:: YOUR OBJECTIVE ::
Pick out every line of the records below that contains the word "bubble", and copy each one.

:: ITEMS ::
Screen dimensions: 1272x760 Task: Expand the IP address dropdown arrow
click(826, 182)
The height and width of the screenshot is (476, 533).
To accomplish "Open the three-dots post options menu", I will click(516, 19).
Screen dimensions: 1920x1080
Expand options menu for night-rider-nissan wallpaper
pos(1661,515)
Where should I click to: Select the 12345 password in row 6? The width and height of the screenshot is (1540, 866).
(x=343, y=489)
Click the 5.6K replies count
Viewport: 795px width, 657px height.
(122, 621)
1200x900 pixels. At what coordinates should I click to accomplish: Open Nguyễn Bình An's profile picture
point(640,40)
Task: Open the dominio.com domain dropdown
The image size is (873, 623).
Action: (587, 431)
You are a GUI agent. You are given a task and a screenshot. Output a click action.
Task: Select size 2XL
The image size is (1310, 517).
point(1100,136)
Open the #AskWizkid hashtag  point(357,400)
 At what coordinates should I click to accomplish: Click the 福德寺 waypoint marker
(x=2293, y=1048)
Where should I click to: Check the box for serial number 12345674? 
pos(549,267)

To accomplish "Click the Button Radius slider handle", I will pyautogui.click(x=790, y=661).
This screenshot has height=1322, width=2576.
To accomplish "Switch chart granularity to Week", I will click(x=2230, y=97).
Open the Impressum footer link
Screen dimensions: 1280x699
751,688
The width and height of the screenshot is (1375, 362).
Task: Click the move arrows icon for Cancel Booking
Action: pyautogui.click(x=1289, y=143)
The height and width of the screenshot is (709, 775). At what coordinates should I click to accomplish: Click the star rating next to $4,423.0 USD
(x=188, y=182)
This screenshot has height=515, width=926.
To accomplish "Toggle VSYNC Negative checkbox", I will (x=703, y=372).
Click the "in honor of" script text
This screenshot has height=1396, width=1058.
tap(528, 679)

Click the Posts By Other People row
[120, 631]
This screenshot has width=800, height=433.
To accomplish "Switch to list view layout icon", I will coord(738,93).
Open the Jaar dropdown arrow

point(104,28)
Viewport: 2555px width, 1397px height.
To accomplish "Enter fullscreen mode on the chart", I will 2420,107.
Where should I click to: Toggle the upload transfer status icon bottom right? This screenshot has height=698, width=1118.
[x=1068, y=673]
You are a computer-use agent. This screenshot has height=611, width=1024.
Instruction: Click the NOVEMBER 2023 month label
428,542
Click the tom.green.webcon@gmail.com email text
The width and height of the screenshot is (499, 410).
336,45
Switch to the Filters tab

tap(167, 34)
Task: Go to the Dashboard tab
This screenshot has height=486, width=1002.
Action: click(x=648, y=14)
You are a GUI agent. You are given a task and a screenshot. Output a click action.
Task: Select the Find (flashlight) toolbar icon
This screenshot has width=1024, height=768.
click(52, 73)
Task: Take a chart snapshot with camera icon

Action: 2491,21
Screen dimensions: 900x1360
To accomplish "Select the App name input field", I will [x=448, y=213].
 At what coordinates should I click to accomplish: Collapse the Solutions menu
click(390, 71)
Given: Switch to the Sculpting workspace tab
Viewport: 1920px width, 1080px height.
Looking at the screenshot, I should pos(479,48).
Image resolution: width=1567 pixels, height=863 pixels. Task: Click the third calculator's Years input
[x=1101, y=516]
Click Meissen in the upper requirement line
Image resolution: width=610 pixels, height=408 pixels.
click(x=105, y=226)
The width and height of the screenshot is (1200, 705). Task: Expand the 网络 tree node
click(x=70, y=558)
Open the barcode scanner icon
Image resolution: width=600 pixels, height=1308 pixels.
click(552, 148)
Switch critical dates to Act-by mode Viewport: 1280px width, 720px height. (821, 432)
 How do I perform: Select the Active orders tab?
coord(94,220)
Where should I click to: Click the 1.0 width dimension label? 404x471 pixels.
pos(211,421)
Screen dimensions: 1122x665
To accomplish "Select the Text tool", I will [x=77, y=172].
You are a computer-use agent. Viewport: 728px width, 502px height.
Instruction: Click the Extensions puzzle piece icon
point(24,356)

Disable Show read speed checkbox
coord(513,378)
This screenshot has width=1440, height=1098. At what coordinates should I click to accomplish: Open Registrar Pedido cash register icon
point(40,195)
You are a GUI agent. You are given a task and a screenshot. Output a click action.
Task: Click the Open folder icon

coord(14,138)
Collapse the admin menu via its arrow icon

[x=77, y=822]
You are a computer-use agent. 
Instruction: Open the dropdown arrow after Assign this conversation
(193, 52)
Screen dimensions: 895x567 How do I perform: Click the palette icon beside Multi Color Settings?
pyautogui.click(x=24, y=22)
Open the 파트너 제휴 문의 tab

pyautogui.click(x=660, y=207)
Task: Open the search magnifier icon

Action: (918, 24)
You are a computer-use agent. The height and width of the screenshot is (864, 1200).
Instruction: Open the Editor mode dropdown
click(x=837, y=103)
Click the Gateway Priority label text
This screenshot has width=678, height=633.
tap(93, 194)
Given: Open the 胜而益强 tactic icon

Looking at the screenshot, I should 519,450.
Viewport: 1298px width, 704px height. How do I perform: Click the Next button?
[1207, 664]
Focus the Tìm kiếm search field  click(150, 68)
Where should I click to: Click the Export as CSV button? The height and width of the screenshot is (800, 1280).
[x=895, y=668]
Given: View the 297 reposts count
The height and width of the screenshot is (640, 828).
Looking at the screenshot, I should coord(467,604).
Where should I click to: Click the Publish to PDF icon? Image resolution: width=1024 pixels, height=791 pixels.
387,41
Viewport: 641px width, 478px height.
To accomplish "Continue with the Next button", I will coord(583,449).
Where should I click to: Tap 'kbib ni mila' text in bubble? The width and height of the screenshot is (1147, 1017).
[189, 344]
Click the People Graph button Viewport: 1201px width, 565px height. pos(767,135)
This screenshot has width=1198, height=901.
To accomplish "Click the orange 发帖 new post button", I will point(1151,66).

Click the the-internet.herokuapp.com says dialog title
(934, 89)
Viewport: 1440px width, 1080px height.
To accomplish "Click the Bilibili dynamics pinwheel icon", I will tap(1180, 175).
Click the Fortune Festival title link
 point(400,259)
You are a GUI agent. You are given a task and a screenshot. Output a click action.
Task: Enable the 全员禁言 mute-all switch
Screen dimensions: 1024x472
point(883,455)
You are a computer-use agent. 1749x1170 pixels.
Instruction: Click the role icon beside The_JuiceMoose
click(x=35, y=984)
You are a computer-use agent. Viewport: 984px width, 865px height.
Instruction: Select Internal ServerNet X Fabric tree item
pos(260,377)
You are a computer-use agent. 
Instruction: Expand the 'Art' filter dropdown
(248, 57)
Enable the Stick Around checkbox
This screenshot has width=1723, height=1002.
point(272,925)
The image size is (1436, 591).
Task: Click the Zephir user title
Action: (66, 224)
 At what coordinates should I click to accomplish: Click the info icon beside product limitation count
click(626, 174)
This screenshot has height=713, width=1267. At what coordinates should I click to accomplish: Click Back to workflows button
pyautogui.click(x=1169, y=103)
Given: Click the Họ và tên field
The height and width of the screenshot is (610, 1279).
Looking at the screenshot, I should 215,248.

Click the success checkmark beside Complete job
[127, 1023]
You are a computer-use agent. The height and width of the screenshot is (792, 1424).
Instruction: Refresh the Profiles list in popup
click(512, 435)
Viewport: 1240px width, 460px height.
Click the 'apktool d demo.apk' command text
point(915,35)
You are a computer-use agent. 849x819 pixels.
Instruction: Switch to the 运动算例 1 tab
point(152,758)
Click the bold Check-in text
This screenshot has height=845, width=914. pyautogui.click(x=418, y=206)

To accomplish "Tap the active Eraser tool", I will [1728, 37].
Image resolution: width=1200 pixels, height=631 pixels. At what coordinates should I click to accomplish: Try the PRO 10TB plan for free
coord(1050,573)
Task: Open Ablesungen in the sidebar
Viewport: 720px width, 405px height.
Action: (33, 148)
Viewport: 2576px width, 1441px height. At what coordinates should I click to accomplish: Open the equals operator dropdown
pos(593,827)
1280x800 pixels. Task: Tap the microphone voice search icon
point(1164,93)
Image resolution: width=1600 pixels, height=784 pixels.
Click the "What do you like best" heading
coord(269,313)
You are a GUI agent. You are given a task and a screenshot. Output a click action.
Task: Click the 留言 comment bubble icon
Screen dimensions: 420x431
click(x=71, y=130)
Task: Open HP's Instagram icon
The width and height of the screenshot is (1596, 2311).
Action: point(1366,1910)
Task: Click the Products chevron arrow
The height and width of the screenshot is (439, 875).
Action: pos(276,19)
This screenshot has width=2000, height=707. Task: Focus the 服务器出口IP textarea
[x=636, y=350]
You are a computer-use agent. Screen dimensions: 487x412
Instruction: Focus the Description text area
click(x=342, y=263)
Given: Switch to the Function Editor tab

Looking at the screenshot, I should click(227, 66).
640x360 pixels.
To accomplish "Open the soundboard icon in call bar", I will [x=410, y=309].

:: TASK OUTPUT ::
Where should I click to: Tap 'kbib ni mila' text in bubble? The width and height of the screenshot is (1147, 1017).
Task: Click the 留言 comment bubble icon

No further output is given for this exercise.